### Directions
Could every line below be written out exactly as it appears?

### Stored dataset items
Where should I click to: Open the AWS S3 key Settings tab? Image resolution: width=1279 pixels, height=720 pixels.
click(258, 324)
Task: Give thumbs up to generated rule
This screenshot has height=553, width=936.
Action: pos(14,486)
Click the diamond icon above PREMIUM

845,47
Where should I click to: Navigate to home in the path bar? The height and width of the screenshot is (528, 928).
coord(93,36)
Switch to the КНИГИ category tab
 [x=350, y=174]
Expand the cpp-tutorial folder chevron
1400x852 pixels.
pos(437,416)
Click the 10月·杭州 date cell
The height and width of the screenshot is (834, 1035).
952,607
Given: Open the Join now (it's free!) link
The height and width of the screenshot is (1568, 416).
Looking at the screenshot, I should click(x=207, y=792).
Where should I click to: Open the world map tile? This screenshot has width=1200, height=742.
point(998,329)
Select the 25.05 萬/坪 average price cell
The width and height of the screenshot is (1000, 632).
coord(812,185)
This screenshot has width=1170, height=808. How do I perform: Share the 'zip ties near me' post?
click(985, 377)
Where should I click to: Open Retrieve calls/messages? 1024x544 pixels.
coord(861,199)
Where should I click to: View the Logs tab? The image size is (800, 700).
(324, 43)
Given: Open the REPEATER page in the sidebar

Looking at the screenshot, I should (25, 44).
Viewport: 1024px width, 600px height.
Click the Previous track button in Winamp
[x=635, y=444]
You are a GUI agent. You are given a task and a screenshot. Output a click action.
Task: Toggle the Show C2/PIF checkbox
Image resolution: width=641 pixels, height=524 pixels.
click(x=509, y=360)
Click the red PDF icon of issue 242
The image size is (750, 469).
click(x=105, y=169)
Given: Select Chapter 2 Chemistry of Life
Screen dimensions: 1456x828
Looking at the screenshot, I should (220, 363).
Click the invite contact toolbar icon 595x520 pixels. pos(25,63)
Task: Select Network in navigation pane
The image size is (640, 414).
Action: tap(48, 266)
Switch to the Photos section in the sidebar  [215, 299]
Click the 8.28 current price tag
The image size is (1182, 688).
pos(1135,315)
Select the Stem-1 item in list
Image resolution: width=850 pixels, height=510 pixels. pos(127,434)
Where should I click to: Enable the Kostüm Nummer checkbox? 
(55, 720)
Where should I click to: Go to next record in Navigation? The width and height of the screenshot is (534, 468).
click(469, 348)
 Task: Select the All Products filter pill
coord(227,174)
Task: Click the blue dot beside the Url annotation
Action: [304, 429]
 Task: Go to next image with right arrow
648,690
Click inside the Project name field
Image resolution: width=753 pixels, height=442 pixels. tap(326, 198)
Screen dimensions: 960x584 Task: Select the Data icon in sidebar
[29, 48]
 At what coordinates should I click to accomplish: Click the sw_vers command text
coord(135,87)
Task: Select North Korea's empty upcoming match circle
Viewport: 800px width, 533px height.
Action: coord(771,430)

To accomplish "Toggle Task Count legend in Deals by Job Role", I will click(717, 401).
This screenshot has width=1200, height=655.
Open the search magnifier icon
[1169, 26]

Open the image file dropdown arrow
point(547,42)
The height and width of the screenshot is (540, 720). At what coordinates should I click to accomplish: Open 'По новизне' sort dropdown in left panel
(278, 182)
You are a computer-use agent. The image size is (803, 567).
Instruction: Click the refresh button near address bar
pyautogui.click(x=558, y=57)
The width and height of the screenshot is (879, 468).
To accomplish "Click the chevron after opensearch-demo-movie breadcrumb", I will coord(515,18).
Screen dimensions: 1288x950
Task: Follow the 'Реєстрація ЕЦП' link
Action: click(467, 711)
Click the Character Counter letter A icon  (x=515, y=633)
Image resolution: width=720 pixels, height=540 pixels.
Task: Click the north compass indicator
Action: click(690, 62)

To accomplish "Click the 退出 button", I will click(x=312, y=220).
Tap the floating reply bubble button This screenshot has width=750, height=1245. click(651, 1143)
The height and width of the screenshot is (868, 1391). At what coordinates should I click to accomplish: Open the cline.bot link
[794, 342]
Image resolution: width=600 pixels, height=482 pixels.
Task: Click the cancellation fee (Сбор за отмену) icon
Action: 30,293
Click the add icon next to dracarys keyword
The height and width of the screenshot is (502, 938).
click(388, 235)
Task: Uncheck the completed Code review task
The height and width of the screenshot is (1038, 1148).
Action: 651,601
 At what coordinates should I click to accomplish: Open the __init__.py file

### Problem solution
Where should I click to: Open the AWS S3 key Settings tab? Image resolution: width=1279 pixels, height=720 pixels.
click(258, 324)
Task: Give thumbs up to generated rule
This screenshot has height=553, width=936.
Action: pos(14,486)
Click the diamond icon above PREMIUM

845,47
Where should I click to: Navigate to home in the path bar? The height and width of the screenshot is (528, 928).
coord(93,36)
Switch to the КНИГИ category tab
 [x=350, y=174]
Expand the cpp-tutorial folder chevron
1400x852 pixels.
pos(437,416)
Click the 10月·杭州 date cell
The height and width of the screenshot is (834, 1035).
952,607
Given: Open the Join now (it's free!) link
The height and width of the screenshot is (1568, 416).
Looking at the screenshot, I should click(x=207, y=792).
Where should I click to: Open the world map tile? This screenshot has width=1200, height=742.
point(998,329)
Select the 25.05 萬/坪 average price cell
The width and height of the screenshot is (1000, 632).
coord(812,185)
This screenshot has width=1170, height=808. How do I perform: Share the 'zip ties near me' post?
click(985, 377)
Where should I click to: Open Retrieve calls/messages? 1024x544 pixels.
coord(861,199)
Where should I click to: View the Logs tab? The image size is (800, 700).
(324, 43)
Given: Open the REPEATER page in the sidebar

Looking at the screenshot, I should (25, 44).
Viewport: 1024px width, 600px height.
Click the Previous track button in Winamp
[x=635, y=444]
You are a GUI agent. You are given a task and a screenshot. Output a click action.
Task: Toggle the Show C2/PIF checkbox
Image resolution: width=641 pixels, height=524 pixels.
click(x=509, y=360)
Click the red PDF icon of issue 242
The image size is (750, 469).
click(x=105, y=169)
Given: Select Chapter 2 Chemistry of Life
Screen dimensions: 1456x828
Looking at the screenshot, I should (220, 363).
Click the invite contact toolbar icon 595x520 pixels. pos(25,63)
Task: Select Network in navigation pane
The image size is (640, 414).
Action: tap(48, 266)
Switch to the Photos section in the sidebar  [215, 299]
Click the 8.28 current price tag
The image size is (1182, 688).
pos(1135,315)
Select the Stem-1 item in list
Image resolution: width=850 pixels, height=510 pixels. pos(127,434)
Where should I click to: Enable the Kostüm Nummer checkbox? 
(55, 720)
Where should I click to: Go to next record in Navigation? The width and height of the screenshot is (534, 468).
click(469, 348)
 Task: Select the All Products filter pill
coord(227,174)
Task: Click the blue dot beside the Url annotation
Action: [304, 429]
 Task: Go to next image with right arrow
648,690
Click inside the Project name field
Image resolution: width=753 pixels, height=442 pixels. tap(326, 198)
Screen dimensions: 960x584 Task: Select the Data icon in sidebar
[29, 48]
 At what coordinates should I click to accomplish: Click the sw_vers command text
coord(135,87)
Task: Select North Korea's empty upcoming match circle
Viewport: 800px width, 533px height.
Action: coord(771,430)

To accomplish "Toggle Task Count legend in Deals by Job Role", I will click(717, 401).
This screenshot has width=1200, height=655.
Open the search magnifier icon
[1169, 26]

Open the image file dropdown arrow
point(547,42)
The height and width of the screenshot is (540, 720). At what coordinates should I click to accomplish: Open 'По новизне' sort dropdown in left panel
(278, 182)
You are a computer-use agent. The image size is (803, 567).
Instruction: Click the refresh button near address bar
pyautogui.click(x=558, y=57)
The width and height of the screenshot is (879, 468).
To accomplish "Click the chevron after opensearch-demo-movie breadcrumb", I will coord(515,18).
Screen dimensions: 1288x950
Task: Follow the 'Реєстрація ЕЦП' link
Action: click(467, 711)
Click the Character Counter letter A icon  (x=515, y=633)
Image resolution: width=720 pixels, height=540 pixels.
Task: Click the north compass indicator
Action: click(690, 62)

To accomplish "Click the 退出 button", I will click(x=312, y=220).
Tap the floating reply bubble button This screenshot has width=750, height=1245. click(651, 1143)
The height and width of the screenshot is (868, 1391). At what coordinates should I click to accomplish: Open the cline.bot link
[794, 342]
Image resolution: width=600 pixels, height=482 pixels.
Task: Click the cancellation fee (Сбор за отмену) icon
Action: 30,293
Click the add icon next to dracarys keyword
The height and width of the screenshot is (502, 938).
click(388, 235)
Task: Uncheck the completed Code review task
The height and width of the screenshot is (1038, 1148).
Action: 651,601
 At what coordinates should I click to accomplish: Open the __init__.py file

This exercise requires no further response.